BIOCHEMICAL AND PHYSIOLOGICAL CHARACTERIZATION OF A 3-METHYLCROTONYL-COA CARBOXYLASE COMPLEX FROM Xanthomonas

DIACOVICH L; VRANYCH C; GRAMAJO H; TOMASSETTI M; OTTADO J; GARAVAGLIA B; GOTTIG N

Buenos Aires

Congreso; Reunión Conjunta de Sociedades de Biociencias - LIII Reunión Anual de la Sociedad Argentina de Investigación Bioquímica y Biología Molecular (SAIB); 2017

Sociedades de Biociencias - LIII Reunión Anual de la Sociedad Argentina de Investigación Bioquímica y Biología Molecular (SAIB)
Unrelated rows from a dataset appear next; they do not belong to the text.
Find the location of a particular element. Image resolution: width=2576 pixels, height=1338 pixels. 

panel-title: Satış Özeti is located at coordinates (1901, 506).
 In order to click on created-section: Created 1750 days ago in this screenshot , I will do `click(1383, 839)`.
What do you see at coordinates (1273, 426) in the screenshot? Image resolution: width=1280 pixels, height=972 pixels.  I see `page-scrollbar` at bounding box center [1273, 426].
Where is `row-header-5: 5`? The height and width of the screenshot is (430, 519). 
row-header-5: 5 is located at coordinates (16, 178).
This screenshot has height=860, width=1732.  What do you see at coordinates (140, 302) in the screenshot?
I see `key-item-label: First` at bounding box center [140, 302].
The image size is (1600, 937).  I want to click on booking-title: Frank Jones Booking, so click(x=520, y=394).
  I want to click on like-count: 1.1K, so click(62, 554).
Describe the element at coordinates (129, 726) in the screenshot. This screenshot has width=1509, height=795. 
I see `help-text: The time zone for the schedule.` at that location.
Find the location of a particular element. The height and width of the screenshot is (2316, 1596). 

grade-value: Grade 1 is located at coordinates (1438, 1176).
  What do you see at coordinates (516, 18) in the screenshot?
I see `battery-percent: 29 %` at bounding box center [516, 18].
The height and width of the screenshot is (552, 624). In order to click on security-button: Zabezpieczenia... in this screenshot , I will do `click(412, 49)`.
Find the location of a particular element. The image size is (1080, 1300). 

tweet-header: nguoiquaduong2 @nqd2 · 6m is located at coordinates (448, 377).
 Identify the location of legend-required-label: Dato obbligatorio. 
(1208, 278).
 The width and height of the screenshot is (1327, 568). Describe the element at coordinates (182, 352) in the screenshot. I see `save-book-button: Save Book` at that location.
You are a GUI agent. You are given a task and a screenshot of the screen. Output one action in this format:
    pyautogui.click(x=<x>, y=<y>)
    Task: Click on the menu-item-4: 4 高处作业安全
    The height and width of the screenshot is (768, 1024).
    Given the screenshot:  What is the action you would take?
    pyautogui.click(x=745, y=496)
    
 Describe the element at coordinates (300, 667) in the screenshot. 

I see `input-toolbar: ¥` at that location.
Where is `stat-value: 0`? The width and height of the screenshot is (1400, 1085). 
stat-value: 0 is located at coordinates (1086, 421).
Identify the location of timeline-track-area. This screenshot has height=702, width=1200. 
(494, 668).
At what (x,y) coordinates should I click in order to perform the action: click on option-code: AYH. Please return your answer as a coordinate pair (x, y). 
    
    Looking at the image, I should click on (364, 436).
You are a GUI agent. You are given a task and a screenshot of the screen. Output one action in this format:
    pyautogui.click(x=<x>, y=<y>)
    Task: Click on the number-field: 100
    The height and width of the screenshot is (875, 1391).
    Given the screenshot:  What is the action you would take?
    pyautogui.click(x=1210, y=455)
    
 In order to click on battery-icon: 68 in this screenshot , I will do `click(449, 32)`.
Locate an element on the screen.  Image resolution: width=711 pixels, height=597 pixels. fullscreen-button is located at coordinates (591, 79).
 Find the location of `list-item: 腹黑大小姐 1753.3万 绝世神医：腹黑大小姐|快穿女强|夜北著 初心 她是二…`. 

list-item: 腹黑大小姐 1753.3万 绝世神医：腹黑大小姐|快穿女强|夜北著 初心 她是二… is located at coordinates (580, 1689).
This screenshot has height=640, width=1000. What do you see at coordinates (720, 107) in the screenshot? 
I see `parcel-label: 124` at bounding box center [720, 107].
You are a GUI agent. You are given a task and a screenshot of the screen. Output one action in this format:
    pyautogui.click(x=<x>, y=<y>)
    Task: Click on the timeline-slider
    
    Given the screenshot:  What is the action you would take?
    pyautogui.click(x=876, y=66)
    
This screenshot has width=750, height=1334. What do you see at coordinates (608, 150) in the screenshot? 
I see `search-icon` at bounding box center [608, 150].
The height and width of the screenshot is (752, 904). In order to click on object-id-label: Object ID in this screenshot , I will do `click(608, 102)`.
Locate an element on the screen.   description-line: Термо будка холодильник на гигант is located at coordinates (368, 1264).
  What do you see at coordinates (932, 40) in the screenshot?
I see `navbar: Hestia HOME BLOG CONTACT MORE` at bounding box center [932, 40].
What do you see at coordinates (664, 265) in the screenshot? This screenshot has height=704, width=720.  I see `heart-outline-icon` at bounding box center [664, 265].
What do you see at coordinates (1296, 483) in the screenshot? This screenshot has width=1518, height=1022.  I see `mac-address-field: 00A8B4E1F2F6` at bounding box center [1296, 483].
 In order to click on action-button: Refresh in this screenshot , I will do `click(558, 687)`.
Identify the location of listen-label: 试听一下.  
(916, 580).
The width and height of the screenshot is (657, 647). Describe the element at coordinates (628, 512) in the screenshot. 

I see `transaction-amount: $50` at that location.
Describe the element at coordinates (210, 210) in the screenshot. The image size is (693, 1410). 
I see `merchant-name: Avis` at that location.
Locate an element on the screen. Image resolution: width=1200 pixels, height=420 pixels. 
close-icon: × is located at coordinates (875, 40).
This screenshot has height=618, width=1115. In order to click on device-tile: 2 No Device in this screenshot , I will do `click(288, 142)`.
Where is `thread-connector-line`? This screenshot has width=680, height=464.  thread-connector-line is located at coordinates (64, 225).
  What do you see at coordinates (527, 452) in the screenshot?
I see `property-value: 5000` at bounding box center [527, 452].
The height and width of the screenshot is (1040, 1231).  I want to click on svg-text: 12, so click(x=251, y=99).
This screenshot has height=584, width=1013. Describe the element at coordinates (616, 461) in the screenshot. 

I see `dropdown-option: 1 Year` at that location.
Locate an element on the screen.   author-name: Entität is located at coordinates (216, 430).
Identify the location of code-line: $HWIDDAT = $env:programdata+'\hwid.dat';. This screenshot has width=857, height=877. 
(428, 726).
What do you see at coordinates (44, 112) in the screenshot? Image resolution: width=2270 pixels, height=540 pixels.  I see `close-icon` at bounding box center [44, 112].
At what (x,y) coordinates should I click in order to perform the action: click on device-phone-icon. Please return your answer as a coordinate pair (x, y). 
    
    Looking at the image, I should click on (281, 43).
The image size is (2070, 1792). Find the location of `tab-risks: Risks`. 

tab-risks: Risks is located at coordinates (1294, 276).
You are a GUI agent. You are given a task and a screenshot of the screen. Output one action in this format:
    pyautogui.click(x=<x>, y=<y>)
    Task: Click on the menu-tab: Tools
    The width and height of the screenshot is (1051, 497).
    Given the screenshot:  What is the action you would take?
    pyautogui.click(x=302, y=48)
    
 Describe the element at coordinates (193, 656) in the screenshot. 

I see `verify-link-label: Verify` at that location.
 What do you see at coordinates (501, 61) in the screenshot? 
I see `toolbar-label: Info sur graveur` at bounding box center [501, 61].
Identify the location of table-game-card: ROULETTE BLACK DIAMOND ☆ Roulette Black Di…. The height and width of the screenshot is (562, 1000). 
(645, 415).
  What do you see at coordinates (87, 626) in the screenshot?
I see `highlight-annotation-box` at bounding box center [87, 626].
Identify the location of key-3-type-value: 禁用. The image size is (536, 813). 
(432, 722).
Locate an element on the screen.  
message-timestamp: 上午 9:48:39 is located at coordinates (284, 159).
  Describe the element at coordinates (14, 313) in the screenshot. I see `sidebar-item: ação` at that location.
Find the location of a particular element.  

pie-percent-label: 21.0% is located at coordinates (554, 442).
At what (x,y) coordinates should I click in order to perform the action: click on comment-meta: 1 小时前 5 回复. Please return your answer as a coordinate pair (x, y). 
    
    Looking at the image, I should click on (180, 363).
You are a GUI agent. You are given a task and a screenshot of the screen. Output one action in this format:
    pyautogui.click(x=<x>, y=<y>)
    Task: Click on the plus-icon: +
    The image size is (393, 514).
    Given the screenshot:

The phytopatogen Xanthomonas axonopodis pv. citri (Xcc) produce canker, pathology that affects citric. Xcc, as an obliged plant parasite, is unable to survive out of its host for long periods of time. Nevertheless, during the epiphytic survival state, over the leaf, many metabolic and nutritional aspects remain unknown. Branched-chain aminoacids catabolism prevents their over-accumulation, facilitates branched-chain fatty acids biosynthesis and provides energy for the cell. The enzymatic complex 3-methyl-crotonyl-CoA carboxylase (MCC) is essential for leucine degradation pathway. MCC carboxylates 3-methyl-crotonyl, as a substrate, to finally generate acetyl-CoA and acetoacetate, which are latter incorporated into different metabolic pathways. MCC complexes belong to the biotin-dependent acyl-CoA carboxylases (ACCases) group. The objective of this work was characterized a MCC complex from Xcc. We identified by bioinformatics two genes that encode two subunits of an ACCase complex in Xanthomonas, and others gram negative bacterial pathogens. We purified the two ACCases subunits, AccC and AccD, by affinity columns and reconstituted the enzymatic activity in vitro using different acyl-CoAs as substrate. For this we used two methods, including fixation of radiolabeled bicarbonate and a coupled assay. We determined the kinetic parameters and confirmed that these proteins conform a MCC complex. Furthermore, we had shown, by using a mutant analysis, that this MCC complex is relevant for the survival of Xcc in planta.